## Work instructions
Write the data out again exactly and in full.

(Stored dataset items)
- Opening Delimiter -

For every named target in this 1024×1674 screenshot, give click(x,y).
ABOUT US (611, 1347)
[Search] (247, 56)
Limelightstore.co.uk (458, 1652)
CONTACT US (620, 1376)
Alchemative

- Closing Delimiter -

## Result
For every named target in this 1024×1674 screenshot, give click(x,y).
ABOUT US (611, 1347)
[Search] (247, 56)
Limelightstore.co.uk (458, 1652)
CONTACT US (620, 1376)
Alchemative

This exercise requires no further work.